Лучшие умельцы страны, привлеченные по распоряжению шаха к работе, семь лет трудились над созданием этого трона. На украшение его пошло множество бриллиантов и других драгоценных камней. Трон стоял на двенадцати опорах из изумрудов. Два павлина, усыпанные драгоценностями, как бы венчали спинку трона, а между ними — дерево с листьями из рубинов и жемчуга. В спинку был вделан огромный бриллиант, подаренный персидским владыкой Шах–Аббасом. По словам французского ювелира Тавернье, которому довелось осмотреть этот чудо–трон в середине XVII века, он стоил не менее 6 миллионов фунтов стерлингов.
Долго восседать на роскошном троне Шах–Джехану не пришлось. Власть вместе с троном вскоре перешла к его сыну. А позднее, когда могущественный властелин персов Надир–Шах захватил Кабул — центр провинции империи Моголов, он направил в Индию Мохаммед–Шаху ультиматум. В нем, помимо требования о присоединении к Персии двух провинций, говорилось и о троне: «Я пришел, — заявлял Надир–Шах, — чтобы взять также из Индии в Персию известный трон Моголов».
С возмущением Мохаммед–Шах отверг притязания персов. Судьбу трона решило сражение, происшедшее спустя несколько недель на пенджабской равнине. Персы одержали победу. И первым их условием мира было требование о выдаче им «Павлиньего трона». Так трон Моголов попал к персам. Во время одного из походов Надир–Шах погиб в схватке с курдами. В этом бою ими был захвачен и трон. Что стало с троном потом? Об этом сообщил английский путешественник Фрейзер. Ему удалось узнать от одного старого курда, принимавшего участие в стычке с персами, что курды разбили трон, а части разделили между собой. Впрочем, существует и другая версия. Согласно ей, курды захватили не «Павлиний трон», а его искусную имитацию. Подлинный же трон якобы остался в полной сохранности. Целым и невредимым он попал к англичанам, которые и поспешили его переправить в Лондон.
Однако до места назначения паруснику «Гроусвинер» дойти не было суждено. У скалистых берегов Восточной Африки судно попало в жестокий шторм и затонуло.
И по сей день находятся охотники достать затонувшие сокровища со дна морского. Но пока что все попытки были тщетными. Напрасными оказались и усилия Конан Дойля, проявлявшего большой интерес к этим поискам.
*
О Конан Дойле написано множество книг, но до сих пор нет полной его биографии. Может быть потому, что никому из исследователей не удалось получить доступ к архиву писателя. Литературное его наследство хранится в специальной комнате замка Люсено. Здесь — рукописи, в том числе две обширные — «История великой войны» и «Великая англо–бурская война»; первые наброски, где герой–детектив еще носит имя Шерринфорд Холмс; шесть тысяч писем, из них полторы тысячи — к матери; различные документы, фотографии. Все эти материалы, оцениваемые в один миллион долларов, находятся под ревнивым наблюдением сына Конан Дойля. Ключ от комнаты с рукописями он всегда носит с собой.

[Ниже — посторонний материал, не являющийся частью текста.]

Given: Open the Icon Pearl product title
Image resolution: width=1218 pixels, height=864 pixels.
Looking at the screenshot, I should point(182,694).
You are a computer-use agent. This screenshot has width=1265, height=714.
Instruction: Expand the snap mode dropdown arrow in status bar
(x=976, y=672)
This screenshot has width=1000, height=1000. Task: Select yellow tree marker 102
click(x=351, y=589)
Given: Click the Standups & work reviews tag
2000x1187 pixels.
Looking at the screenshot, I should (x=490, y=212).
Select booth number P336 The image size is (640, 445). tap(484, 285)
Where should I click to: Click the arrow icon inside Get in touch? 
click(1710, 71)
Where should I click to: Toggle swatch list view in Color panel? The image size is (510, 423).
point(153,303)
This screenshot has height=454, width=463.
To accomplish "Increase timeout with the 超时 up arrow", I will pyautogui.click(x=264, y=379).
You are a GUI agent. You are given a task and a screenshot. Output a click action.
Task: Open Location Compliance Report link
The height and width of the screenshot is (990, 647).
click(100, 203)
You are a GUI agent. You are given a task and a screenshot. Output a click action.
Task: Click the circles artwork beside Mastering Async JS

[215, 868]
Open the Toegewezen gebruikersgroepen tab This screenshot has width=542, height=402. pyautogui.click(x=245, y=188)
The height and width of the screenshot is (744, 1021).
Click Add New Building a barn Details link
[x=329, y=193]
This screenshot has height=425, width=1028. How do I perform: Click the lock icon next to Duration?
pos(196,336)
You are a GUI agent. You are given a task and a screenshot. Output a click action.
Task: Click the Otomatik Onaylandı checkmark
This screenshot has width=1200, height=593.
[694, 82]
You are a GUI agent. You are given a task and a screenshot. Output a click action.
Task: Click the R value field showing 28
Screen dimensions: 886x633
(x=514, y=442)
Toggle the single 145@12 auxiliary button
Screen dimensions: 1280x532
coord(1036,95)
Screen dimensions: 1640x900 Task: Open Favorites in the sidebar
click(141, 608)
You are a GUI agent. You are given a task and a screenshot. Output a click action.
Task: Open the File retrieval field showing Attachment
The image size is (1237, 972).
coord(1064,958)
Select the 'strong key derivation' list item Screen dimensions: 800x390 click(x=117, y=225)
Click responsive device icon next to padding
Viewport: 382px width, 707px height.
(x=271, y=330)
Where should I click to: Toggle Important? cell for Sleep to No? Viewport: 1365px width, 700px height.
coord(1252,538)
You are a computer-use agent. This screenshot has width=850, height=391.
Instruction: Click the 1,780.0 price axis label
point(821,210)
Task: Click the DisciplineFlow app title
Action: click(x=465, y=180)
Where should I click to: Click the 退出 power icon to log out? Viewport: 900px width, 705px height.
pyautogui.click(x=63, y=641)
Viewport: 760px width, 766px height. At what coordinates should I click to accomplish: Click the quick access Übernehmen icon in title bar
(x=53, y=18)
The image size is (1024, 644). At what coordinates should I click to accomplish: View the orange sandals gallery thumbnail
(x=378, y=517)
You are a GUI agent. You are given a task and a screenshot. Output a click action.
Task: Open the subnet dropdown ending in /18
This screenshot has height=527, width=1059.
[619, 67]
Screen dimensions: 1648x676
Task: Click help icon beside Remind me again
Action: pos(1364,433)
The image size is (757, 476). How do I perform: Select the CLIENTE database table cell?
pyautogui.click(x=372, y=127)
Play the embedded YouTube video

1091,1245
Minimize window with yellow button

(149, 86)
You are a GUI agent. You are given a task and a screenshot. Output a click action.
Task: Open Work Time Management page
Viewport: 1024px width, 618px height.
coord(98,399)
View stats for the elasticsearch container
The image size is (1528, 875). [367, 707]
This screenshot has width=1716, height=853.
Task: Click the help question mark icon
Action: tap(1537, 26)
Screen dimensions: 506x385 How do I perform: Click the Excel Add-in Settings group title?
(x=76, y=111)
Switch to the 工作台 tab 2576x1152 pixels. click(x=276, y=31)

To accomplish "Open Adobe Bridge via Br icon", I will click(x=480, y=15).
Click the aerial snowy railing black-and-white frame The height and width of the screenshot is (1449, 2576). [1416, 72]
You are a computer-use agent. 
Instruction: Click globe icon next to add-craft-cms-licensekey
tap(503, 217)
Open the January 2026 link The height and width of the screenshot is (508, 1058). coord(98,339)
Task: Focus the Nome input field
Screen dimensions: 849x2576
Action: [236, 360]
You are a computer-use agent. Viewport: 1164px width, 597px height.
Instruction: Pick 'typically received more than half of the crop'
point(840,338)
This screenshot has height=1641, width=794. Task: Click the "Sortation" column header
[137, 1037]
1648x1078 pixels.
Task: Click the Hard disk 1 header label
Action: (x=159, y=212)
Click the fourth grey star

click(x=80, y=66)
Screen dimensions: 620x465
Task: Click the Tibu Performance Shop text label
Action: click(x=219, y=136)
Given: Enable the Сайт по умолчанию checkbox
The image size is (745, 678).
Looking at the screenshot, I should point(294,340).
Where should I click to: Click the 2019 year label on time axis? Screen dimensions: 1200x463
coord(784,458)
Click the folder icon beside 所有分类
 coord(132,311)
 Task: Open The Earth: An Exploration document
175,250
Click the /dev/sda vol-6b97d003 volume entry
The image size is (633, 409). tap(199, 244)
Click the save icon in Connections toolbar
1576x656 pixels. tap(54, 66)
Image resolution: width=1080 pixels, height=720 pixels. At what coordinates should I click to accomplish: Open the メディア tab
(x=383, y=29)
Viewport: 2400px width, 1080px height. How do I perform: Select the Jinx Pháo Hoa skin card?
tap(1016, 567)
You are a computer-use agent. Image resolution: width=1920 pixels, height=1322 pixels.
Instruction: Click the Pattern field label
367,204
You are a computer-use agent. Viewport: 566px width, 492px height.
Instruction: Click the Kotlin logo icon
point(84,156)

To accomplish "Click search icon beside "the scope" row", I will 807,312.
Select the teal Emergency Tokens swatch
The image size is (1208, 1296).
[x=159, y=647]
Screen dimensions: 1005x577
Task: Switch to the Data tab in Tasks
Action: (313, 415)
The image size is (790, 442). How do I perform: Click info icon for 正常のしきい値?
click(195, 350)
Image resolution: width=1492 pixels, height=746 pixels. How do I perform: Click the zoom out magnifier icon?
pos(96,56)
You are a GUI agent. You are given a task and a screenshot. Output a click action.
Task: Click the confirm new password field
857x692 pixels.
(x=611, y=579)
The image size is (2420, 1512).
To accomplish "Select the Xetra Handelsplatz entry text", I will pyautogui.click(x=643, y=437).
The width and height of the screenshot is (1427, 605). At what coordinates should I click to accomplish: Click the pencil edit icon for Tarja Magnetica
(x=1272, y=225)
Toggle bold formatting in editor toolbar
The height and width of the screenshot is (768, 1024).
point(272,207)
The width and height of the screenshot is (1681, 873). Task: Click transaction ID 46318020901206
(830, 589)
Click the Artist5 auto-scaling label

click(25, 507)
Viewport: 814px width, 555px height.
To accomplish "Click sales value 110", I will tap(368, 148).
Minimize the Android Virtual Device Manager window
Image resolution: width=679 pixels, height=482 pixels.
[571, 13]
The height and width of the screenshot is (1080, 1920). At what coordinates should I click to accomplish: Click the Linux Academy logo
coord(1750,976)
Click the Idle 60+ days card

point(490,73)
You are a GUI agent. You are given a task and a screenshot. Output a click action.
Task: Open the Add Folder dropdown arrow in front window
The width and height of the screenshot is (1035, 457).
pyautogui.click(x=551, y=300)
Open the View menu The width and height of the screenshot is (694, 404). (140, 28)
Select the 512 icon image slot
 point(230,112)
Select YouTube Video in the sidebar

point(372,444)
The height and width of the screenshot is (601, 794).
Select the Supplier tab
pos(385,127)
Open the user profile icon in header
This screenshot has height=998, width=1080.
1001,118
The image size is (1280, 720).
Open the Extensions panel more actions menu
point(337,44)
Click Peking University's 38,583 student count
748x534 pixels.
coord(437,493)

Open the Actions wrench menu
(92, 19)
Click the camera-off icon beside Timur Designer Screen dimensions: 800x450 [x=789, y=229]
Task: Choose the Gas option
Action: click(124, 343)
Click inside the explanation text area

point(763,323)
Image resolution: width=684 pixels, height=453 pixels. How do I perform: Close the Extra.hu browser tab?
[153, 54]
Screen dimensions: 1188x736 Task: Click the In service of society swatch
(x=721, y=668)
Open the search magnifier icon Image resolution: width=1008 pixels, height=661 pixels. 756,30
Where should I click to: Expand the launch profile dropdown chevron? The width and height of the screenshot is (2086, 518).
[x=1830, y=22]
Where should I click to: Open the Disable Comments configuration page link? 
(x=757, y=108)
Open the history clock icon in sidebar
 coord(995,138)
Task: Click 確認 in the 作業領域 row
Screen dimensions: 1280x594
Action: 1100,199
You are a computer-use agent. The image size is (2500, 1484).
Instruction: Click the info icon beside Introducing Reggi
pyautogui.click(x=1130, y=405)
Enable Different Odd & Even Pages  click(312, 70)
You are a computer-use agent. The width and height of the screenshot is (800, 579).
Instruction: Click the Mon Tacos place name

Но если об авторе приключений Шерлока Холмса известно еще не все, то его герою в некотором смысле повезло гораздо больше. О нем известно буквально все. Исследования о Шерлоке Холмсе, как о вполне реальном лице, заняли бы целую полку.
Существует не одна полная «биография» сыщика, есть даже работы о его гонорарах, отношении к природе и т. д.
Демократичность героя Конан Дойля во многом способствовала его популярности. Вынужденные жить в несправедливом мире насилия и зла, люди хотели верить в то, что благородный герой, всегда готовый прийти на помощь простым труженикам, живет где‑то рядом, на Бейкер–стрит… И Шерлок Холмс стал для многих читателей живым, вполне реальным человеком. А может ли быть что‑либо более лестное для писателя, чем то, что его книжный персонаж обрел живые черты, шагнул со страниц книги в мир и зажил самостоятельной жизнью.